Wnt signaling plays a paradoxical role in cancer, functioning as both a promoter and suppressor depending on its activation level. This duality underscores the critical need for precise and selective modulation, while existing Wnt-targeting strategies fail to achieve it due to inadequate specificity and control. Here, we report a photothermal nano-switch based on Wnt inhibitory factor-1 (Wif1) and Wnt-functionalized gold nanorods (Au-PEG/Wif1/Wnt) that enables spatiotemporal and selective activation of the Wnt pathway. Upon near-infrared light irradiation, localized heating disrupts Wif1-Wnt interactions, triggering controlled Wnt protein release. The liberated Wnt ligands, combined with mild photothermal heating, hyperactivate the Wnt pathway specifically by inhibiting the phosphorylation of β-catenin in tumor cells, thus inducing epithelial-mesenchymal transition, β-catenin nuclear translocation, and apoptosis. In contrast, normal cells remain unaffected due to their lower basal Wnt activity, as confirmed by negligible cytotoxicity and unaltered apoptotic markers.

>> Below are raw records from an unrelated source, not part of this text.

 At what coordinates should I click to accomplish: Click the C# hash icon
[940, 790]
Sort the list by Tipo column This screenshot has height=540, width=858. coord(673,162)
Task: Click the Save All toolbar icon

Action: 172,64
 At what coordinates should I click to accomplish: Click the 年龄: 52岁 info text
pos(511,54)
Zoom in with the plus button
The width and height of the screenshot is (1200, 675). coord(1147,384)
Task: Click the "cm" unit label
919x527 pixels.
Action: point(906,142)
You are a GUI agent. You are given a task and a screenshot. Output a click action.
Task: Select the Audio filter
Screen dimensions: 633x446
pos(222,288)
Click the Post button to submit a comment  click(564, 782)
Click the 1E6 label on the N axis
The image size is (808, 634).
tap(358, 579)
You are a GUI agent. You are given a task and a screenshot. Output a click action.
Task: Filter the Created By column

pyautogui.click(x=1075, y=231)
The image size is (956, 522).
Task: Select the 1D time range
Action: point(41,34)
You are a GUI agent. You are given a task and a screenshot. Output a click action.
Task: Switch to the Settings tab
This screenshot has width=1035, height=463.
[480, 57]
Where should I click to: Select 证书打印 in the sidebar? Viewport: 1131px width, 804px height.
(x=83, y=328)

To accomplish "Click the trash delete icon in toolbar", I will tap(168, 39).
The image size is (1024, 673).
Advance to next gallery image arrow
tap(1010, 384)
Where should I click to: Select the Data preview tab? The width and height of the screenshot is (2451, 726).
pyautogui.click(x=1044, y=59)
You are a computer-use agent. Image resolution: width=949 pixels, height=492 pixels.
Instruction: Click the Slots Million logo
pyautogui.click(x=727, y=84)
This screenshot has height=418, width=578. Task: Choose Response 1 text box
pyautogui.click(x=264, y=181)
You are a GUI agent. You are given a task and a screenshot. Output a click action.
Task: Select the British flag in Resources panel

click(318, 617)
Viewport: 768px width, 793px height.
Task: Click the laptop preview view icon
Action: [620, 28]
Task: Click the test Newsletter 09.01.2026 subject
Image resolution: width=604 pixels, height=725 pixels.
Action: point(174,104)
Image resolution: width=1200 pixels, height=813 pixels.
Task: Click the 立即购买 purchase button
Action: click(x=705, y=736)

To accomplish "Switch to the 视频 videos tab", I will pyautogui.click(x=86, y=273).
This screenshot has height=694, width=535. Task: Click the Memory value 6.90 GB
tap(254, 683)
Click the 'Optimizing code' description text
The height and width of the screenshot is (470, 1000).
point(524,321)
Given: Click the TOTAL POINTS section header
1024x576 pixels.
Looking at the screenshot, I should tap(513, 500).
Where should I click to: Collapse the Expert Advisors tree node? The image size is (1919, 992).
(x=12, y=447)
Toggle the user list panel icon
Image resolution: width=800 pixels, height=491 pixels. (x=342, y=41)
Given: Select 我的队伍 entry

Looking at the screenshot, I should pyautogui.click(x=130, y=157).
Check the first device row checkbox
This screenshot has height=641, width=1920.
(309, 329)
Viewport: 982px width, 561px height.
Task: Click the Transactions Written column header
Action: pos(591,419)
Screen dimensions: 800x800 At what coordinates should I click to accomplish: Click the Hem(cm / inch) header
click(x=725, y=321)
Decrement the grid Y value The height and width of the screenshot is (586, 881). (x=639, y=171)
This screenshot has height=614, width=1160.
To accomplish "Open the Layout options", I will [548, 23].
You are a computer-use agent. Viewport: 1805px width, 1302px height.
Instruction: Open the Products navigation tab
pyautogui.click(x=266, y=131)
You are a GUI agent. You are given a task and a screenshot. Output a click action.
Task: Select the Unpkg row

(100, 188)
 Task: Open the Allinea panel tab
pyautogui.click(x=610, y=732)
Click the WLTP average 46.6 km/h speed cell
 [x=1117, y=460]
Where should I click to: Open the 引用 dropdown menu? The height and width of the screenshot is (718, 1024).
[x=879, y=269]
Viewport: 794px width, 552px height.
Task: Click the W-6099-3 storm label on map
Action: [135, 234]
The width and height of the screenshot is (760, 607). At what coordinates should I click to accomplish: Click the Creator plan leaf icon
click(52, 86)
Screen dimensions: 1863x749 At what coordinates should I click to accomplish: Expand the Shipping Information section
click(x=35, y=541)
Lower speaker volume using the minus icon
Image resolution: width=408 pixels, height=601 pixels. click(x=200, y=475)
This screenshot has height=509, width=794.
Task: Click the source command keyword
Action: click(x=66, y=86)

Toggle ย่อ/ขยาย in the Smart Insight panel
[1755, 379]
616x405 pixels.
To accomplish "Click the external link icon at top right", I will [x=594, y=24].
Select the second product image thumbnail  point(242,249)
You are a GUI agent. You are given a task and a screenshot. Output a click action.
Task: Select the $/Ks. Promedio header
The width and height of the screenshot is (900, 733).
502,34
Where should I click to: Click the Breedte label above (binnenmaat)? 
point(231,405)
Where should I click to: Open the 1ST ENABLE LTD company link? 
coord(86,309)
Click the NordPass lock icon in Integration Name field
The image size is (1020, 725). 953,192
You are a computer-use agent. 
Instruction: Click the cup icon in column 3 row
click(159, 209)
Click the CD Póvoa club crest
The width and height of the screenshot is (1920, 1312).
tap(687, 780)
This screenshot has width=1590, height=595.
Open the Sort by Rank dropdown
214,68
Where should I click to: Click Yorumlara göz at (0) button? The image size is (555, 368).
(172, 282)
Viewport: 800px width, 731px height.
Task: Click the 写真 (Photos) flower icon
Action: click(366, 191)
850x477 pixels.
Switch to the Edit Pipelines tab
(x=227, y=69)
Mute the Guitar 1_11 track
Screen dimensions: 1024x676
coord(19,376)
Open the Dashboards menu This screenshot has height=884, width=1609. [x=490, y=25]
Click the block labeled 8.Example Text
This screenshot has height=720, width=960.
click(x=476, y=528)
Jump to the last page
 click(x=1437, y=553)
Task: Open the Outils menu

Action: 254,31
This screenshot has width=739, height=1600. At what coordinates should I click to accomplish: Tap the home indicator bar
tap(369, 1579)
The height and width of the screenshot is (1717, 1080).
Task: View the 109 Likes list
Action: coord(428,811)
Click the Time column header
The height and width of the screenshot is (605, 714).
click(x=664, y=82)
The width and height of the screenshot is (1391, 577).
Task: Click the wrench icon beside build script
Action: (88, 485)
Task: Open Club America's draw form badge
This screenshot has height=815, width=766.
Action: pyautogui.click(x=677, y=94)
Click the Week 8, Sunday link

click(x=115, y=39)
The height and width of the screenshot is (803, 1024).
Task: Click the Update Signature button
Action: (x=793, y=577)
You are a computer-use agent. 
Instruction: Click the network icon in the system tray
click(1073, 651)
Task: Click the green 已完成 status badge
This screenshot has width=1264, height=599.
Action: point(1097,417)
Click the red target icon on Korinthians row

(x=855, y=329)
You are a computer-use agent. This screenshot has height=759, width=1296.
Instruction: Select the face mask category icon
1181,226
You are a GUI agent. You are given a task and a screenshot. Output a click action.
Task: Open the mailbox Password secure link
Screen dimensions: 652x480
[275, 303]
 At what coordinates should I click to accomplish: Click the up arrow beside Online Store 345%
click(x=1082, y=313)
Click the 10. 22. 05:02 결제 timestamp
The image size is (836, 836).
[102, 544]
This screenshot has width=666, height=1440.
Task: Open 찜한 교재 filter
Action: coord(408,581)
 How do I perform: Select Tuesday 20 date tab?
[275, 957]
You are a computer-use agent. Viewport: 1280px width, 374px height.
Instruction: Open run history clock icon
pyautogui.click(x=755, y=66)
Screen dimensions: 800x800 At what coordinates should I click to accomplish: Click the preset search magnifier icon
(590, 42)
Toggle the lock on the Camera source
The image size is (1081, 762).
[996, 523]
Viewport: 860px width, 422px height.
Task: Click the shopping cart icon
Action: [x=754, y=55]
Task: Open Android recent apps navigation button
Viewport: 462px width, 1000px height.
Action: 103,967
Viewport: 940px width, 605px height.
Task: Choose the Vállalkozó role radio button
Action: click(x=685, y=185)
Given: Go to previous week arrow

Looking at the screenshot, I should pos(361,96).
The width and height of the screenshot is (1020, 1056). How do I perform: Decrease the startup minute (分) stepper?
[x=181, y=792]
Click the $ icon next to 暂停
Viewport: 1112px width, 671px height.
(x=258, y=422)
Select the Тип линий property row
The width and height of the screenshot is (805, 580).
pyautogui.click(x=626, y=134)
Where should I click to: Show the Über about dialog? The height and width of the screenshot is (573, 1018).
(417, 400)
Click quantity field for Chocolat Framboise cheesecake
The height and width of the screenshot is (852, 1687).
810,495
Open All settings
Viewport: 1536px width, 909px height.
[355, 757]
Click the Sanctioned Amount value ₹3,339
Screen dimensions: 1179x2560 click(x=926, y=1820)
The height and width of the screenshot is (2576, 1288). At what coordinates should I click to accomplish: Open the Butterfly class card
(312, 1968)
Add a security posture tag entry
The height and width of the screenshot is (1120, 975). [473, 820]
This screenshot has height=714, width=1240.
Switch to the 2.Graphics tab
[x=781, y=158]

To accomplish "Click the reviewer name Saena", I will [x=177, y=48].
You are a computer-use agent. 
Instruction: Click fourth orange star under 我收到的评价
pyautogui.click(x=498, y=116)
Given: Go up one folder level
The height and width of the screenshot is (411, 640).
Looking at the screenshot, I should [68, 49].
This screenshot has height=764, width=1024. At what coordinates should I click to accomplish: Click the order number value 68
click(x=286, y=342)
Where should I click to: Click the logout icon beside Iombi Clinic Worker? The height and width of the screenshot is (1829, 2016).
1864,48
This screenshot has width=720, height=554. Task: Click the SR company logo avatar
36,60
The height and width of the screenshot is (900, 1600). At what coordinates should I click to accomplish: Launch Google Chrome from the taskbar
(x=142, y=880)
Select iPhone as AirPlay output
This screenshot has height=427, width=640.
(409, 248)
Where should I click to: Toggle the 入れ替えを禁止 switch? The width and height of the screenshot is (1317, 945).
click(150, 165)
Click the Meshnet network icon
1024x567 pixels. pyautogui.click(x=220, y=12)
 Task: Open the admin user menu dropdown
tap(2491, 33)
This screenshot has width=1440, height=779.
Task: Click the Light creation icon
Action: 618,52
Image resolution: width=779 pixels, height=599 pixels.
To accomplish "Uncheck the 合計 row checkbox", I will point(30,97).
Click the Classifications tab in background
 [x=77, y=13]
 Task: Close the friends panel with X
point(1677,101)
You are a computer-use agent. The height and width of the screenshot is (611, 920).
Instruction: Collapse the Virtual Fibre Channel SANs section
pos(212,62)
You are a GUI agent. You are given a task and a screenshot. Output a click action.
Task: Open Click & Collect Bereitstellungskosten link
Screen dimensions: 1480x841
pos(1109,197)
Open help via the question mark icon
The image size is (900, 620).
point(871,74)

In vivo, this system achieves robust antitumor effects in a 4T1 breast cancer model while ensuring safety for healthy tissues. By leveraging the optical properties of gold nanorods for conditional and selective activation, this study establishes a transformative platform for the precise modulation of Wnt signaling, offering significant promise for treating Wnt-dysregulated diseases with minimal off-target effects.